Aim of the exercise: For this exercise, return exactly the lines of the material below that begin at the one with "Curiosità (69, 322)" and stop after the one with "Marracash, chi è".

The input:
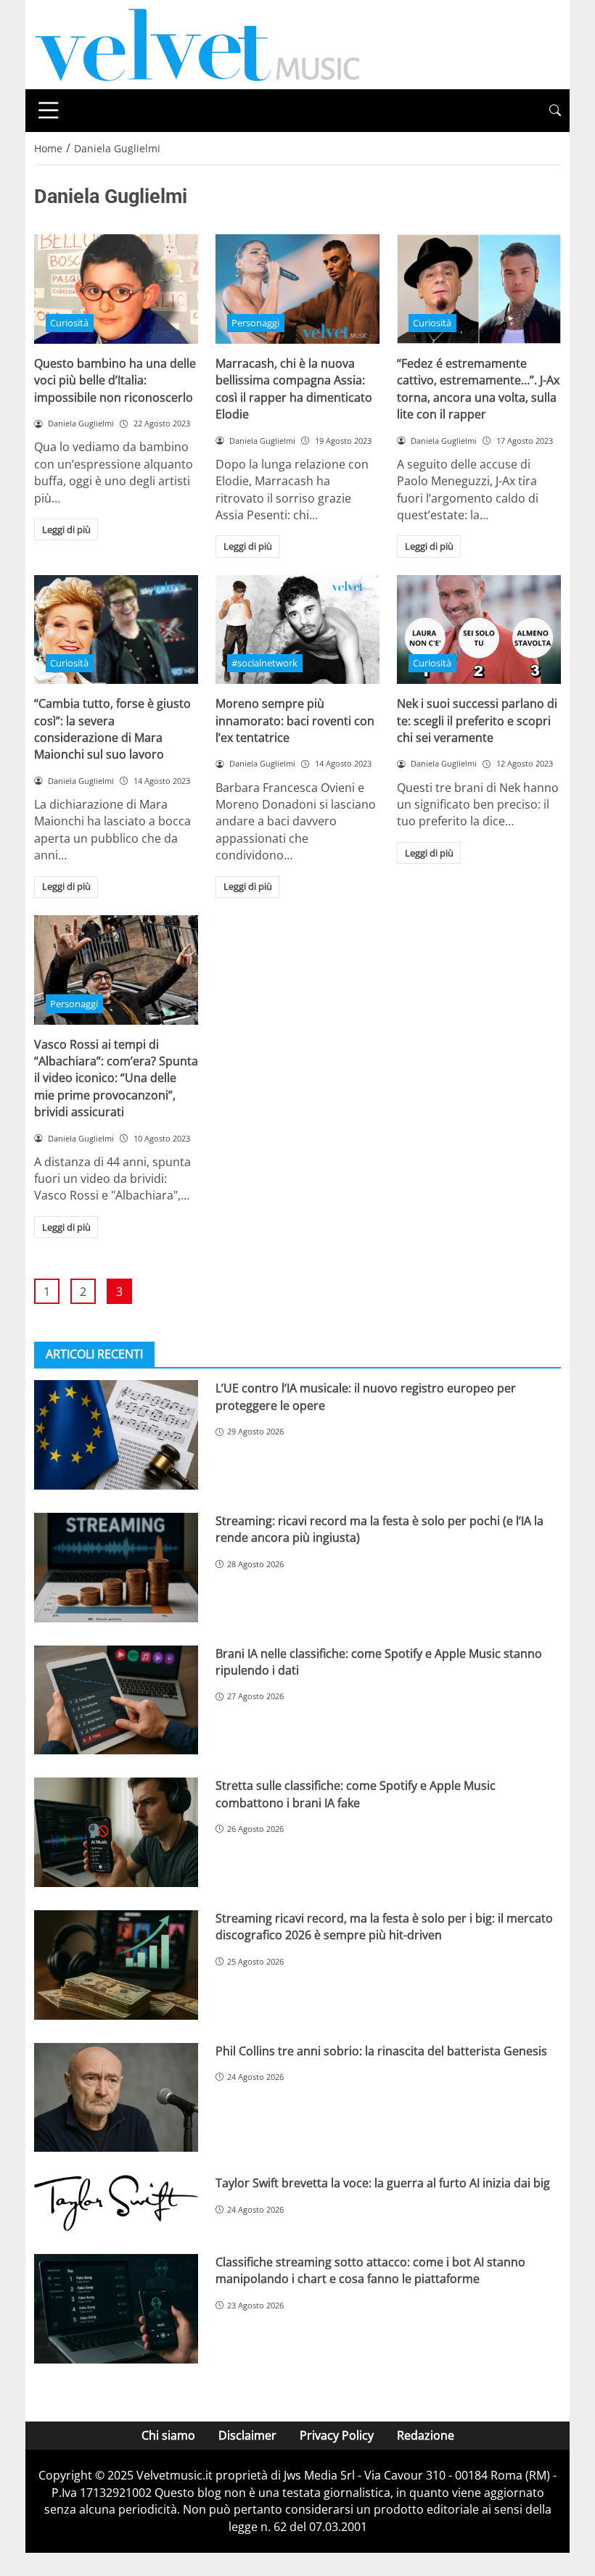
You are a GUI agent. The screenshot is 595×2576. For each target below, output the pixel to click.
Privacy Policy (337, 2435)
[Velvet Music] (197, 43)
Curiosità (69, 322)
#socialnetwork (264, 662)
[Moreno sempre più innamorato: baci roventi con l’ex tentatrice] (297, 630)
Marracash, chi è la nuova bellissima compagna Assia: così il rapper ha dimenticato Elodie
* * *
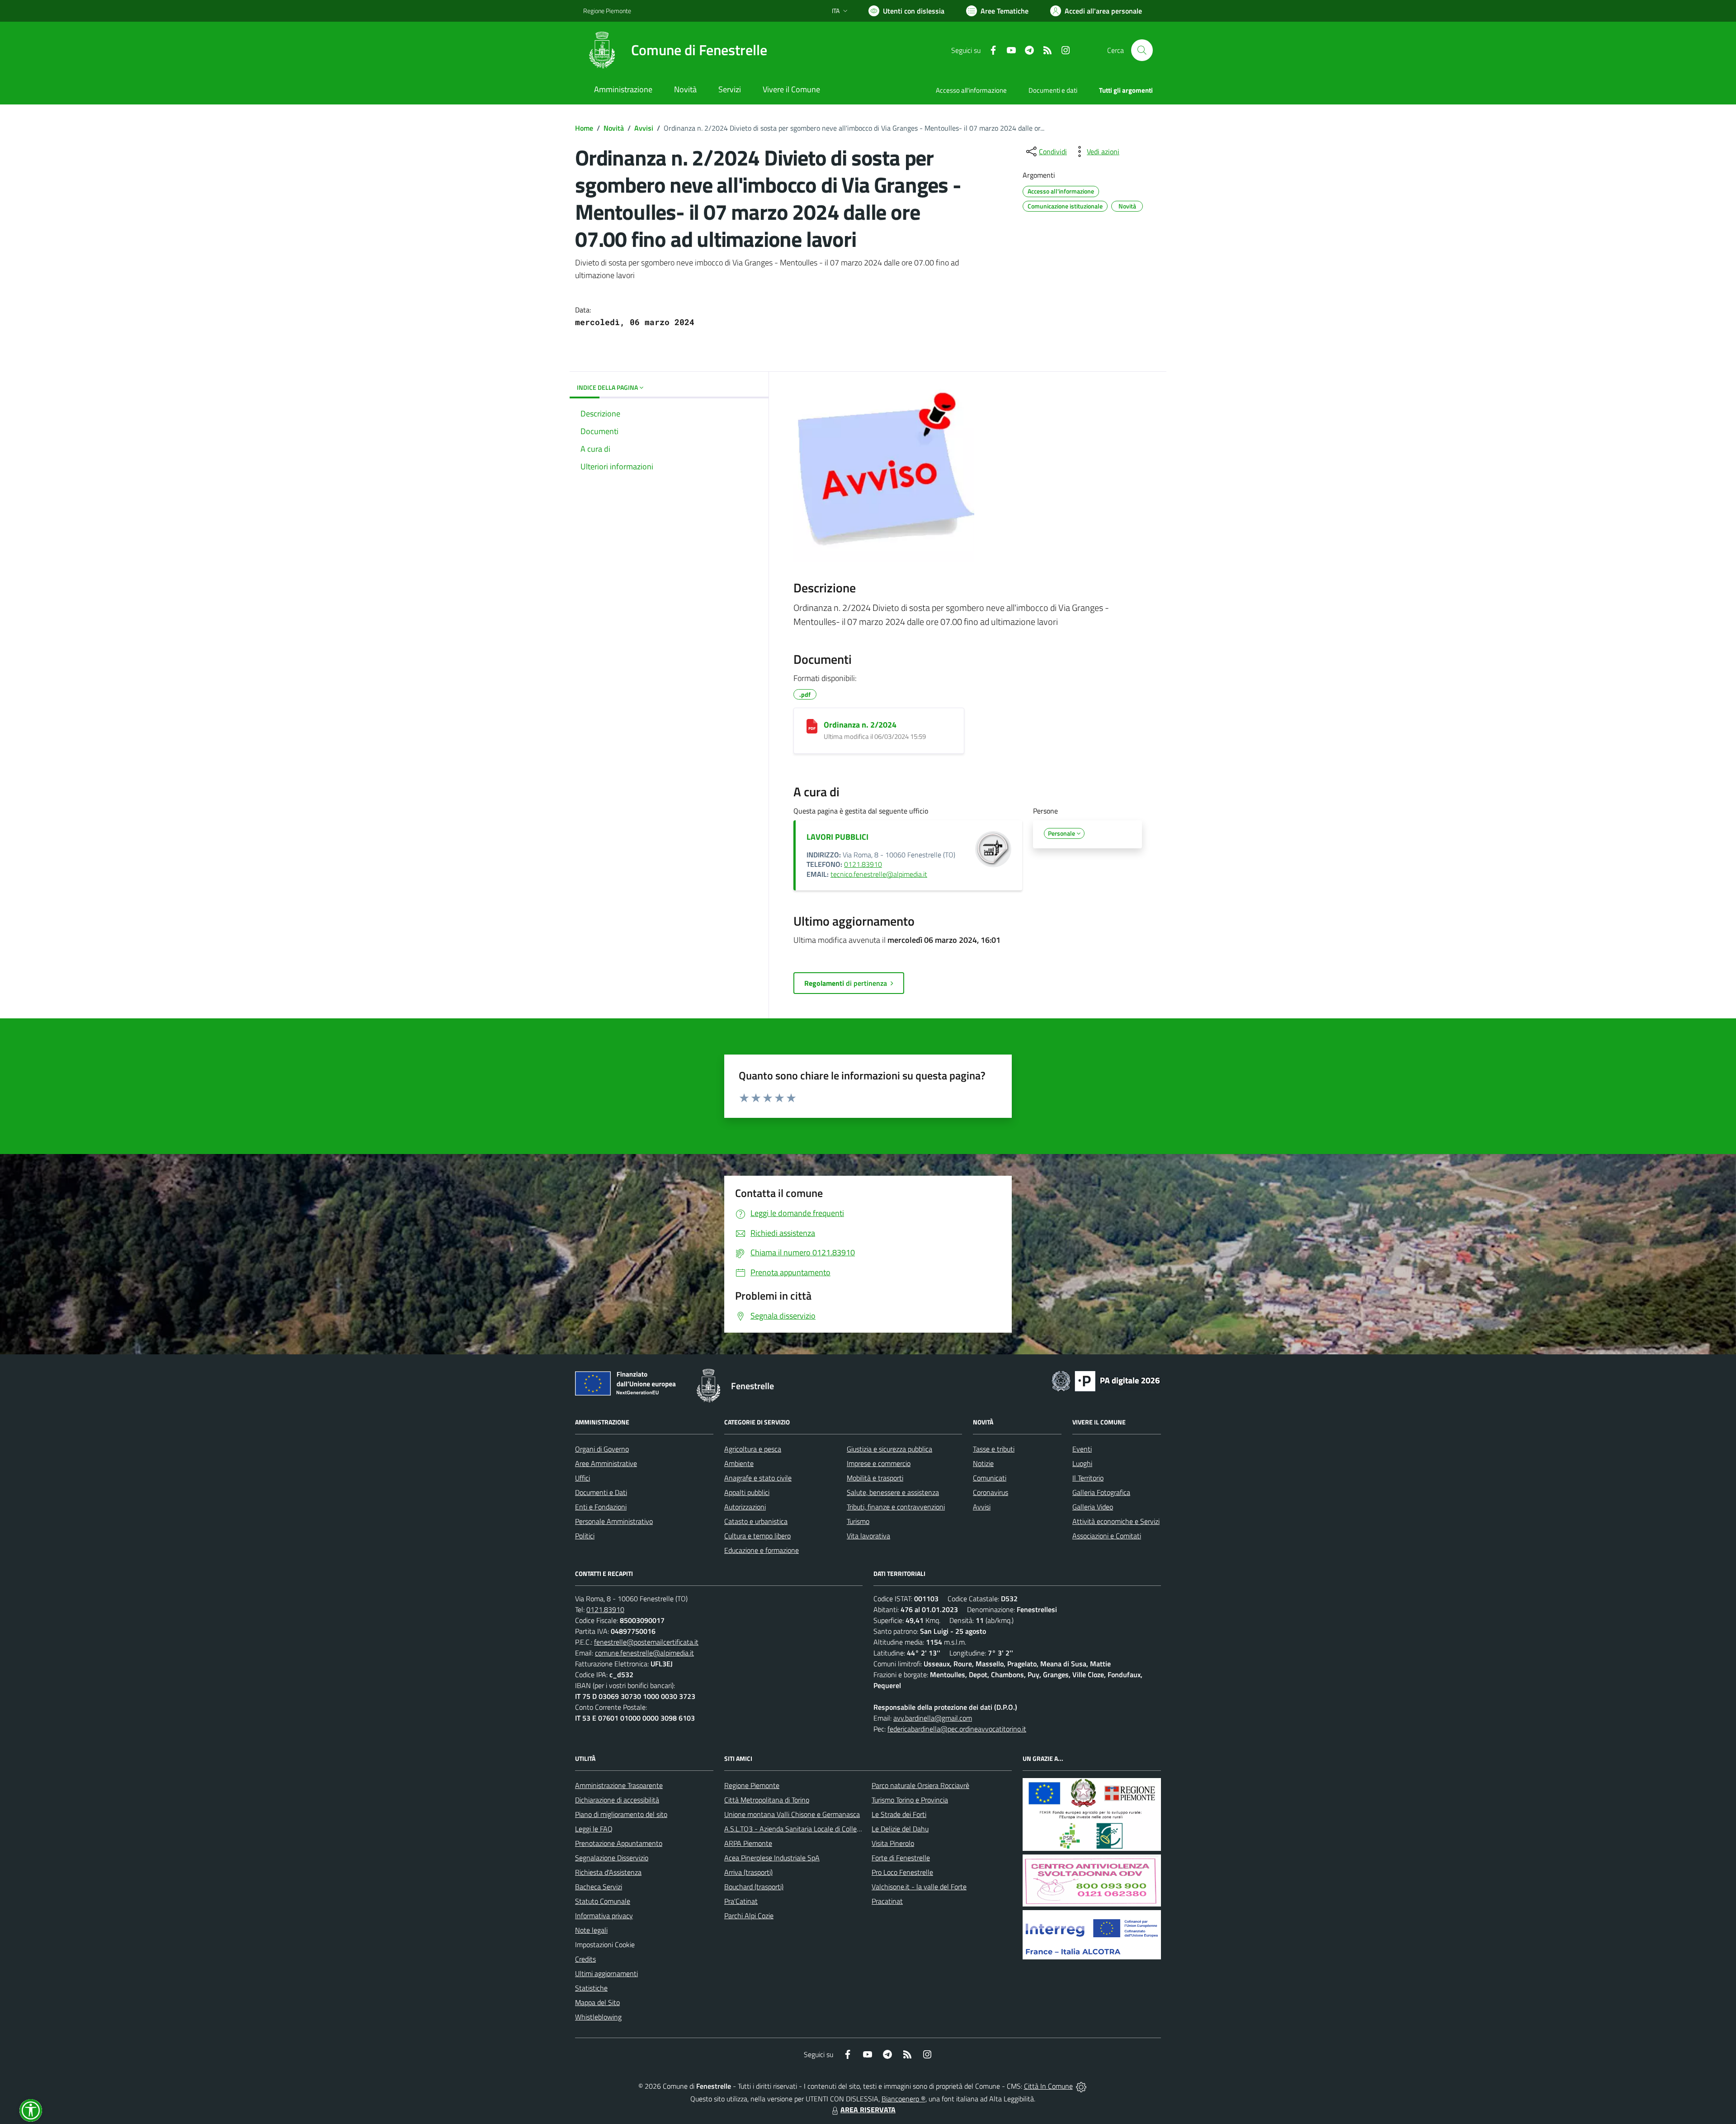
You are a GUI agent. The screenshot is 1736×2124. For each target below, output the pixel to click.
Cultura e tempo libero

Result:
Curiosità (69, 322)
#socialnetwork (264, 662)
[Moreno sempre più innamorato: baci roventi con l’ex tentatrice] (297, 630)
Marracash, chi è la nuova bellissima compagna Assia: così il rapper ha dimenticato Elodie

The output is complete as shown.